:: Data provided ::
--

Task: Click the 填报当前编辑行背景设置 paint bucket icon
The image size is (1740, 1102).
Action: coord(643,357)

--

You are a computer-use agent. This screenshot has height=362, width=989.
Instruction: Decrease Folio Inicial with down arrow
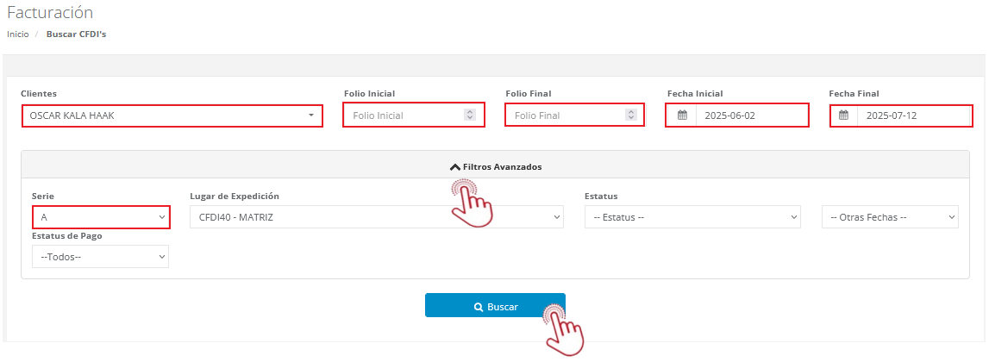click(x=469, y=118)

--

:: What you will do ::
Could you reproduce the listing between the lines holding "Task: Click the 填报当前编辑行背景设置 paint bucket icon" and "Action: coord(643,357)", inclusive, with the requests included? Scale every coordinate in the answers by 0.2, rounding to whole numbers with halves going up.

:: Response below ::
Task: Click the 填报当前编辑行背景设置 paint bucket icon
The image size is (1740, 1102).
Action: coord(129,71)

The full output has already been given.